> [TASK PROMPT]:
The word "computer" occurs in some of the lines below; copy each of those lines.

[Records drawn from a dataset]
== == ==
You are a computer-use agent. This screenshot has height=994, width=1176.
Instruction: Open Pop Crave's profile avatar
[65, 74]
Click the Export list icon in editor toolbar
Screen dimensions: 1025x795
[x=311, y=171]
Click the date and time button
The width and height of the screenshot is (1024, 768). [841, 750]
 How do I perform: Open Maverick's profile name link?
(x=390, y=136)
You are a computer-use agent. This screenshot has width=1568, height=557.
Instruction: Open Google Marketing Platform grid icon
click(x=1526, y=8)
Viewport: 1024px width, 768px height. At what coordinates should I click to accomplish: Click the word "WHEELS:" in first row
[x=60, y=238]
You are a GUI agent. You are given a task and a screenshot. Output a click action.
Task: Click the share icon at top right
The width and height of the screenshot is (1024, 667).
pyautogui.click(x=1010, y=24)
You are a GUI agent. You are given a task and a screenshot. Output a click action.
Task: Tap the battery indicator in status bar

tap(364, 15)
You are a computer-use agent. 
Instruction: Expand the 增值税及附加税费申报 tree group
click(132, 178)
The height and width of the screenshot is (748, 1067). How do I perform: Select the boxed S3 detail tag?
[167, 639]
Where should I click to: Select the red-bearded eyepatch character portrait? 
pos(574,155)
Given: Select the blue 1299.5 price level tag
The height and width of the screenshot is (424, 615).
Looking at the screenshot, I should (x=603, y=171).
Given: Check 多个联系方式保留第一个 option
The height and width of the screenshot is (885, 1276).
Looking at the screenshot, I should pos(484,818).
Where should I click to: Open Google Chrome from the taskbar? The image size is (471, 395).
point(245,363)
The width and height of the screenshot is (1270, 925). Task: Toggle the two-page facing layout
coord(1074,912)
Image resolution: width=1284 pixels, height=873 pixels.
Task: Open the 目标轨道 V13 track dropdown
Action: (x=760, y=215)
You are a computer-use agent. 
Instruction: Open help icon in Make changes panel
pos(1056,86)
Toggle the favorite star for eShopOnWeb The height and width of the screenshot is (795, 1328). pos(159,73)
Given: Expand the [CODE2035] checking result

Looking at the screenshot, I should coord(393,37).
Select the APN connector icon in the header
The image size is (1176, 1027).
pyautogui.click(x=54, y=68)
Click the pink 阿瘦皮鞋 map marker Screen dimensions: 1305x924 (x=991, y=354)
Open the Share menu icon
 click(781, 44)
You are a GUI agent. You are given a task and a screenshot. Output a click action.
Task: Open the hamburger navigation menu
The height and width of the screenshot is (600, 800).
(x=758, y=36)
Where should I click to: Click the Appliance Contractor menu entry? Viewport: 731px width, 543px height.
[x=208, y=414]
== == ==
> [RESPONSE AREA]:
You are a computer-use agent. This screenshot has height=994, width=1176.
You are a computer-use agent. This screenshot has width=1568, height=557.
You are a computer-use agent. 
You are a computer-use agent. 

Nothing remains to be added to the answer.